-------- Texte fourni
Ain : à Thil, une aire de gens du voyage qualifiée de "camp de la honte"

L'intercommunalité locale a fait installer des barbelés le long d'une aire destinée aux gens du voyage, située dans l'Ain, pour "protéger" les entreprises riveraines. Les membres de la communauté sont choqués, et une procédure judiciaire se prépare. 

Une clôture, des barbelés, et un large fossé. A hauteur de la commune de Thil, dans l'Ain, la mise en place de clôtures le long d'une aire réservée aux gens du voyage provoque l'émoi de la communauté. Ce dimanche 16 mai, un avocat annonce son intention d'intenter une procédure judiciaire contre les gestionnaires du site.

 

"C'est une insulte"
----------------
-------- Entrées extraites
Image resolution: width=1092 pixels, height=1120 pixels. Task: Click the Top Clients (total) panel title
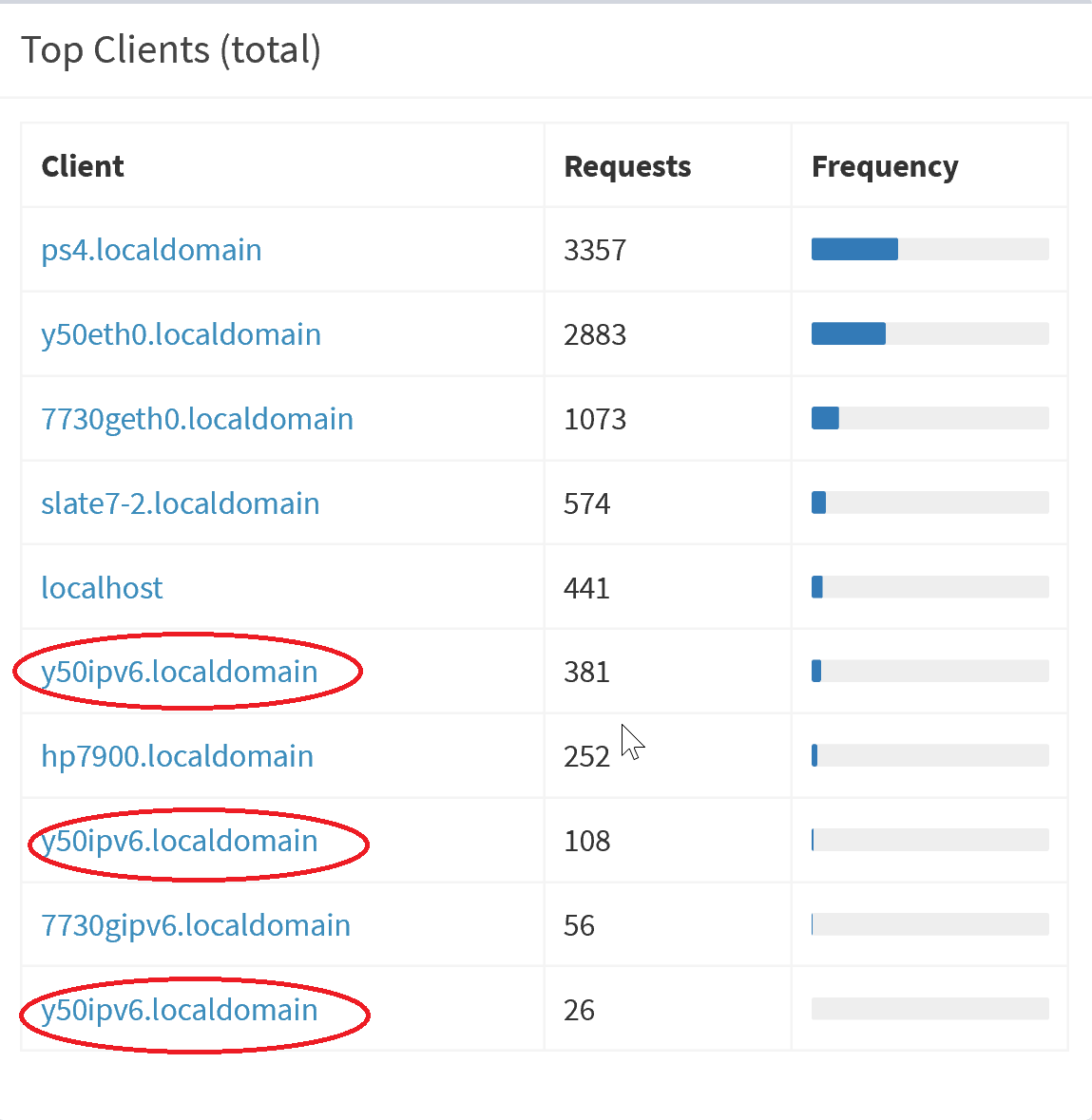[171, 49]
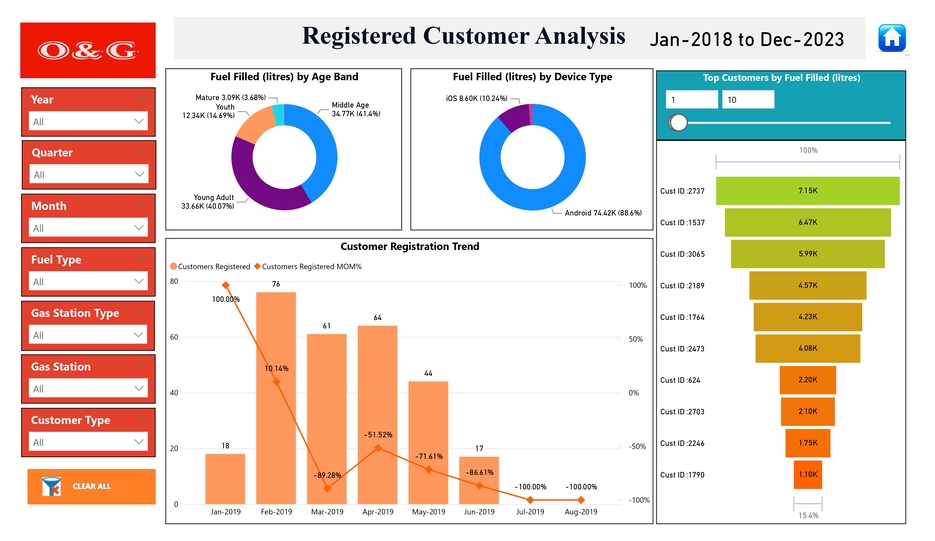935x541 pixels.
Task: Open the Gas Station dropdown
Action: pyautogui.click(x=89, y=389)
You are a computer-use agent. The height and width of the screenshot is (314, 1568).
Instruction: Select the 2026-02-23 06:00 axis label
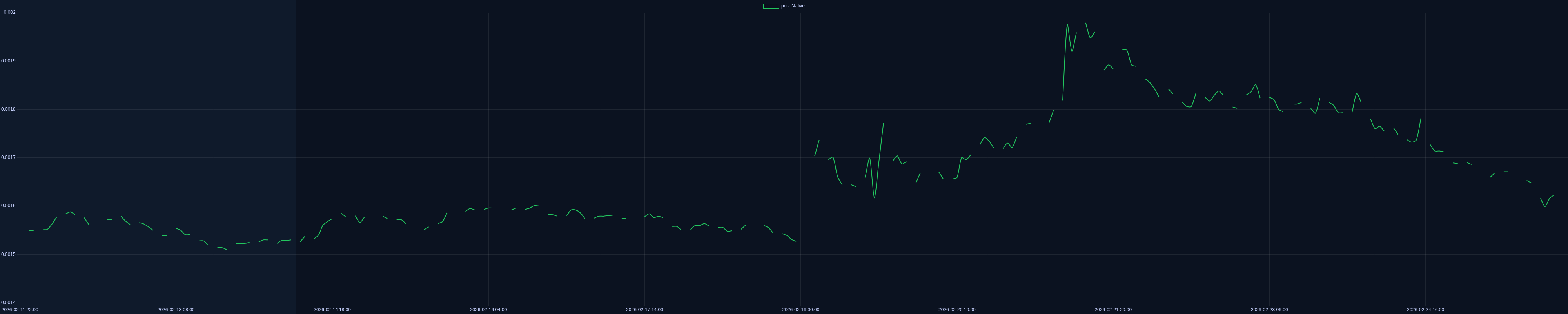[1269, 310]
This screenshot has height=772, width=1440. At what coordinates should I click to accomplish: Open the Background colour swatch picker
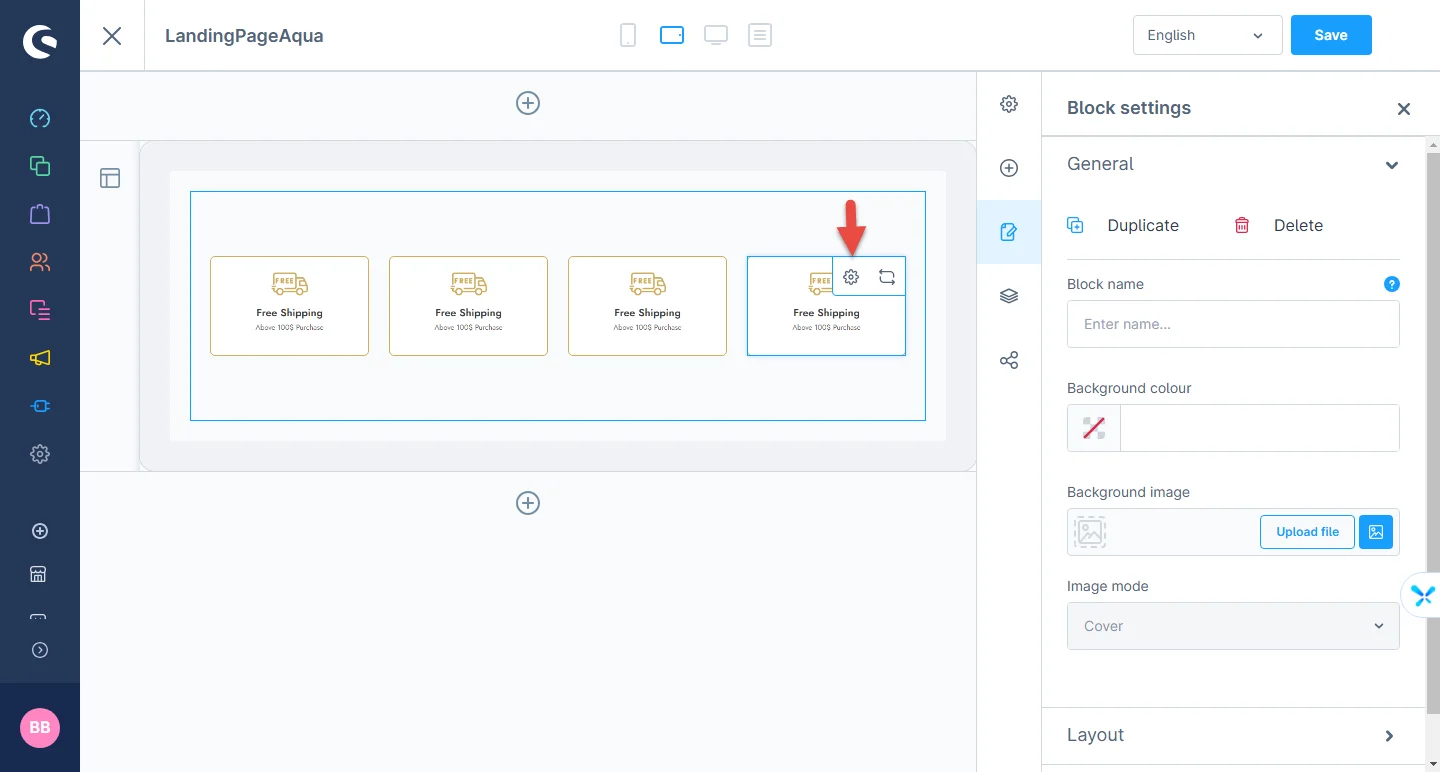tap(1094, 429)
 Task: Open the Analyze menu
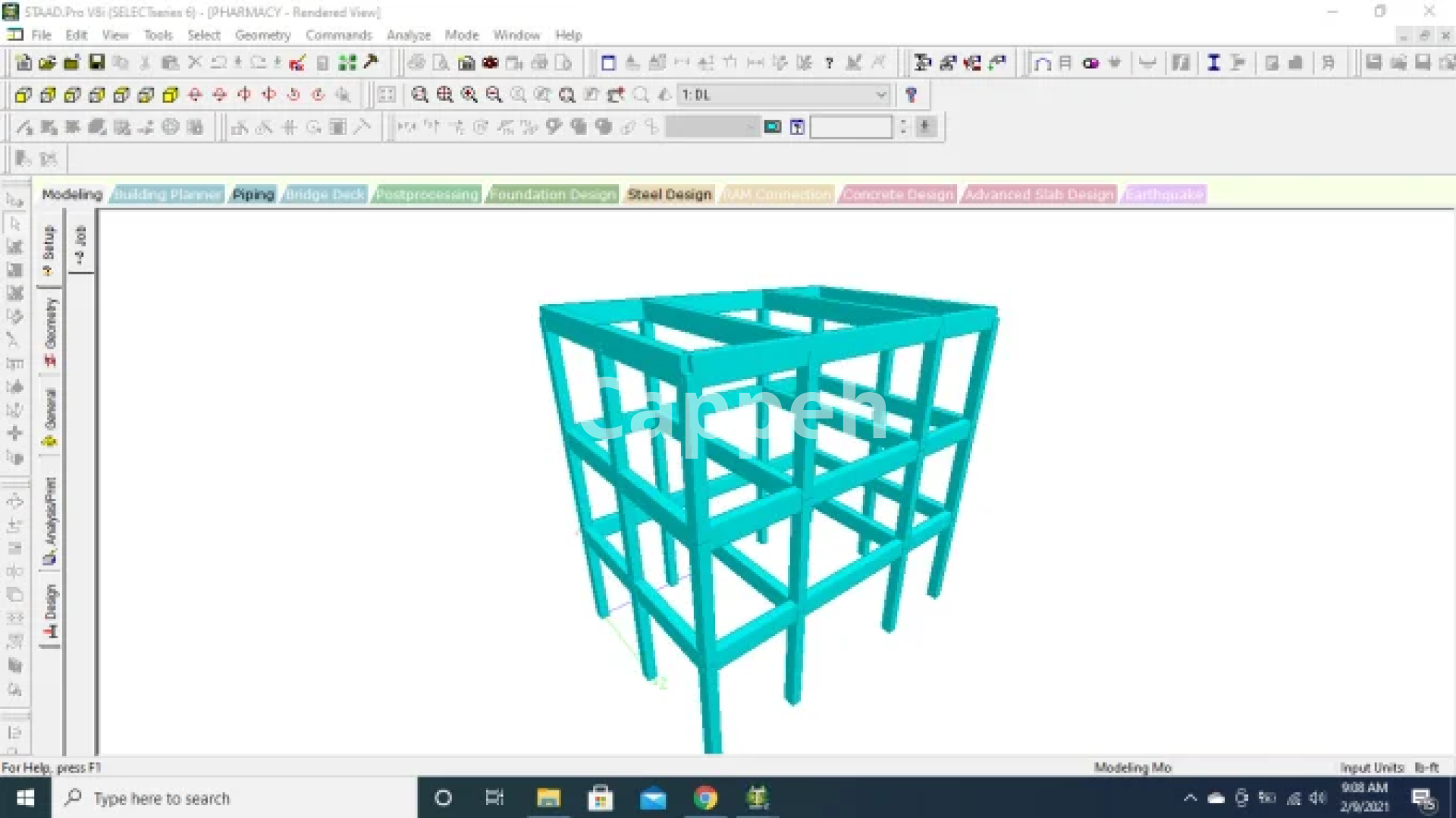tap(408, 35)
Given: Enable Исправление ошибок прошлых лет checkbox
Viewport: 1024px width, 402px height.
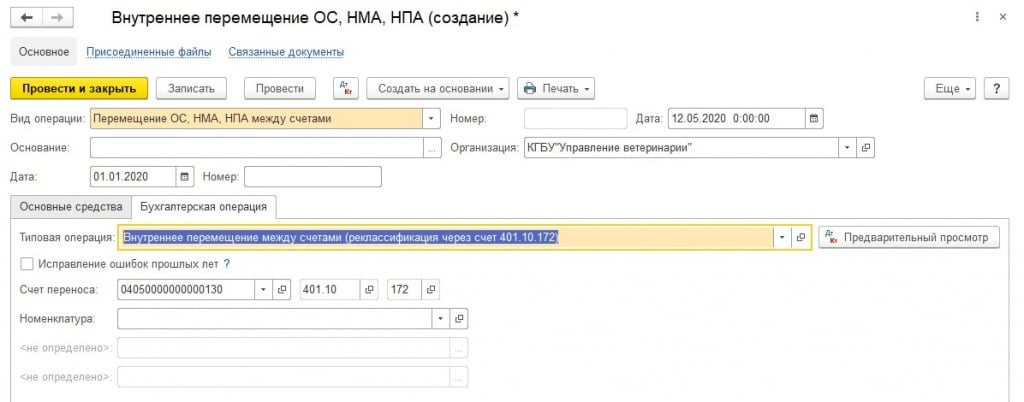Looking at the screenshot, I should coord(27,264).
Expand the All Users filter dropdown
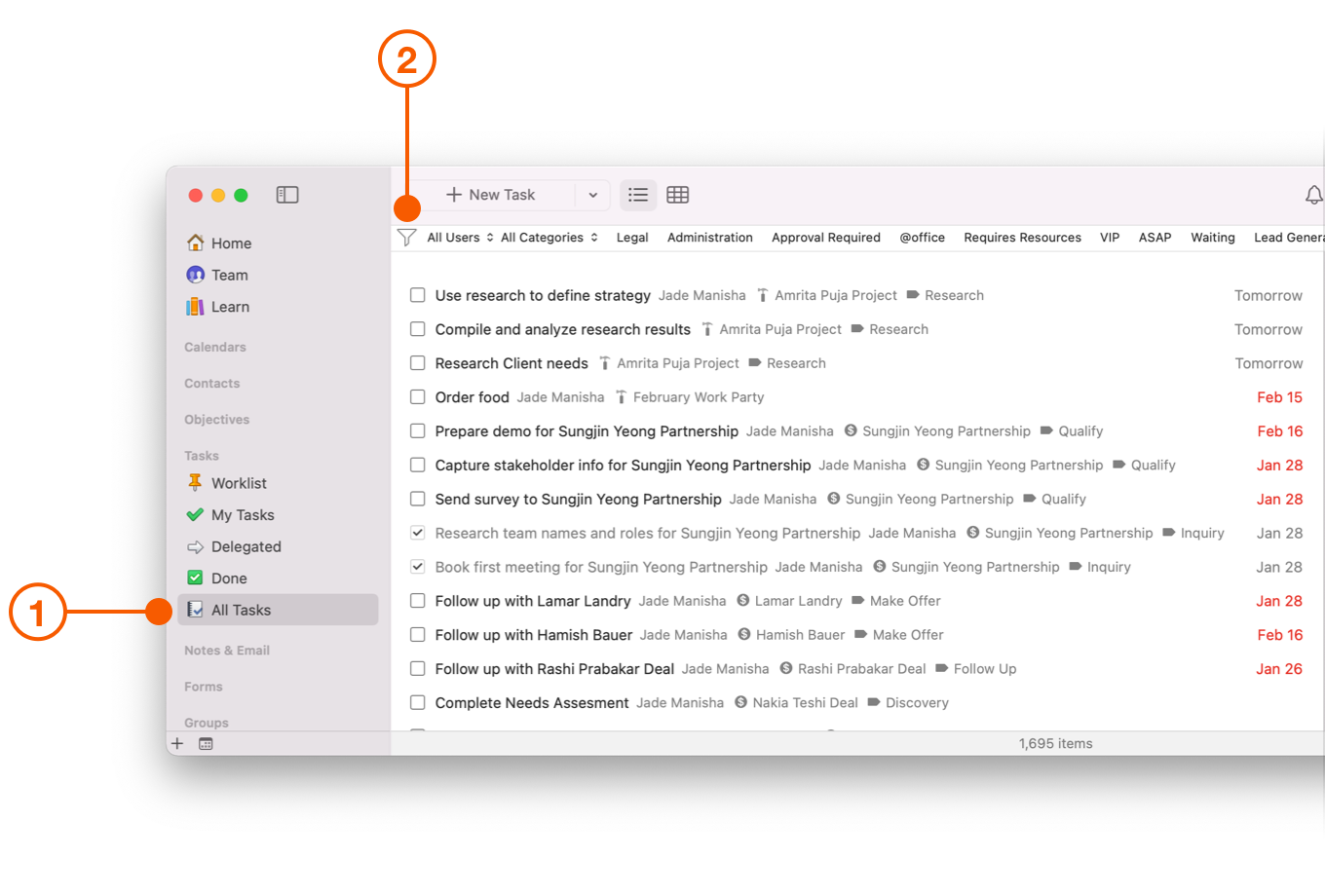 click(460, 238)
----------------
> **Consigne**
Réécrivez plus brièvement le paragraphe du texte fourni qui commence par « Une clôture, des barbelés », en conservant ses faits principaux.

> **Résultat attendu**
À Thil, dans l'Ain, une clôture, des barbelés et un large fossé installés le long d'une aire réservée aux gens du voyage suscitent l'émoi de la communauté. Le dimanche 16 mai, un avocat annonce qu'il compte engager une procédure judiciaire contre les gestionnaires du site.